東大農場で禁止農薬米 97~99年栽培、一般に販売
http://www.asahi.com/national/update/1002/TKY200810020120.html


 東大大学院農学生命科学研究科付属農場(長っ)で作る稲に使う種子を消毒するのに、現在は使用が禁止されている水銀剤を使ったというニュースです。


 まずこの件を理解するのに知っておいてほしいことは、農薬取締法と食品衛生法の違いです。以前のエントリでも説明しましたが(キュウリから禁止農薬 -土佐香美農協 )、簡単に言うと、使っちゃいけない農薬を取り締まるのは農薬取締法で、農産物の残留農薬とかを取り締まるのは食品衛生法です。両者は区別されているので、つまり使っちゃいけない農薬を使った農産物を、ただそれだけの理由で回収したり廃棄したりする法的根拠は本来はありません。使っちゃいけない農薬を使うのは、使用者には罰則はありますが、それが残留していない限り農産物の方は売っても食べてもOKなのです。ただし当然、基準値以上の残留農薬が見つかれば食品衛生法ではじくことが出来ます。
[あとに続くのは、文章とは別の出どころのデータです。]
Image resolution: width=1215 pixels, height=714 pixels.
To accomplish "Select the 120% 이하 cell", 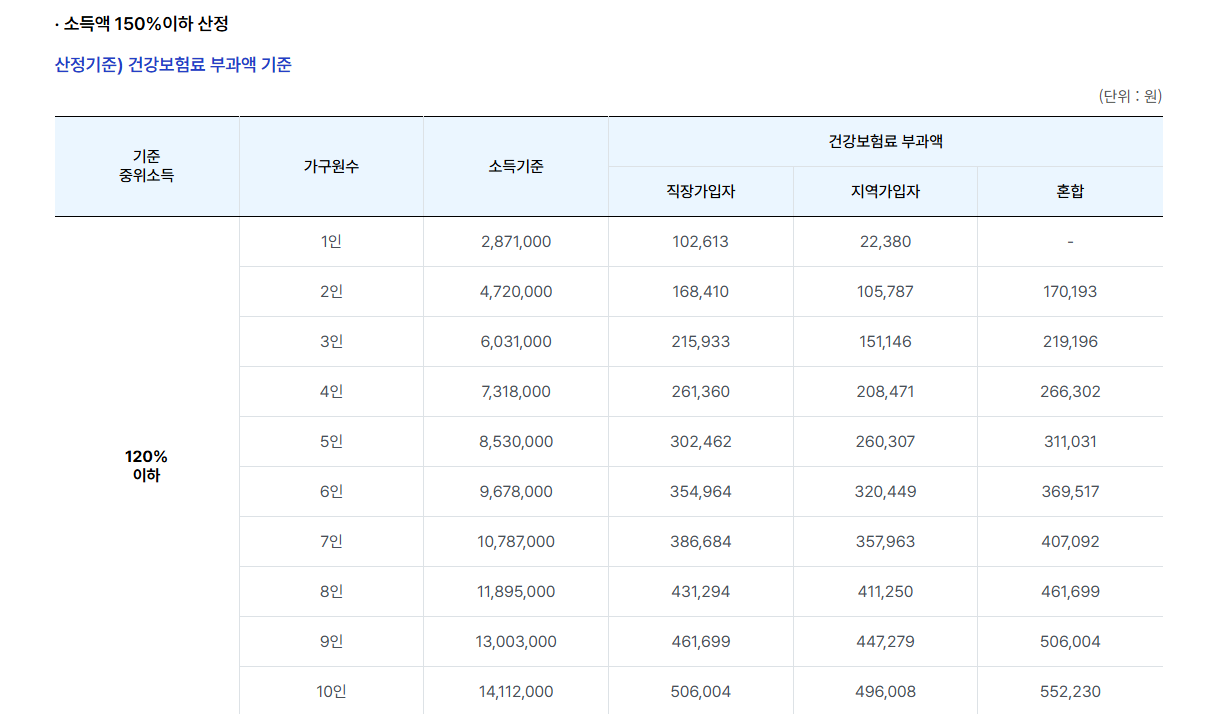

 逆に、使ってもいい農薬を規定どおり使い、それでも万が一残留基準以上に残留してしまった場合は回収になります(まあ、そういうことはほぼありえないようになっていますが)。


 ですがこの件は、研究機関での出来事という点で、この一般的な農取法・食衛法の守備範囲から外れると思います。研究目的ならばという条件付で、治外法権が認められることがあるからです。例えば本邦では、一般の農家が遺伝子組み換え作物を栽培することは出来ませんが、つくばなどの試験農場でなら作っているところはあります(一般に栽培されてないのは法的根拠があっての事かどうかは知らんけど)。
 大学ならば例えば、高濃度の農薬をわざと散布してどの程度残留するのか調べたりとか、そういう実験はするのでしょう。まあ今回の水銀剤は実験目的で使用されたのではないような気がしますが、使用したことそのものは特例的に目をつぶってもいいのではないかと言う気がします。
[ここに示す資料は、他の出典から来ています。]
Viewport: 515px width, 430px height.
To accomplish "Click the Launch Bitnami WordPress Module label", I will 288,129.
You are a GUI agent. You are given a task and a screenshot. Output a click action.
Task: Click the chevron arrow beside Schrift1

 ただ、ではなぜ研究機関ならばそういうことが認められるのかといえば、その研究が機関の中で完結しているからであって、つまり今回の場合で言えば農産物を外に出したらそりゃあマズイでしょう。要は、農取法及び食衛法に基づくならば根拠のない、使用禁止農薬を使ったことによる食品回収は、この件に限っては行われるべきだと考えます(まあ、もう回収できないでしょうが)。
 当然、大学側の管理責任も厳しく問われるべきです。それはどちらかというと、禁止農薬を使用したことではなく、そんな収穫物を一般に販売した点です。
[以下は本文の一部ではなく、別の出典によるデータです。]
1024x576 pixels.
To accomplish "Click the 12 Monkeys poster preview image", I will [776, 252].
 ちなみに安全性についてですが、リンク先の報道記事にもあるように、水俣病などで被害をもたらしたのはメチル水銀という種類で、本邦で農薬用に使われたフェニル水銀ではほとんど被害は出ていません。水銀農薬を扱う報道にはこの両者を混同する物が多いのですが、この点でこの記事は優秀です。やれば出来るじゃないか(えらそう)。
 それと、今回の水銀剤は種子消毒を目的として使われたようですが、種子消毒剤が作物にまで残留することはまずありえません。なのでこのコメで予想される健康被害はほぼ皆無といっていいと思います。むしろこの手のものは、使用した後の処理を適切に行わないと、環境への負荷を気にした方がいいようなものですが、さすがに研究機関ならばそういうところはちゃんとしているでしょう。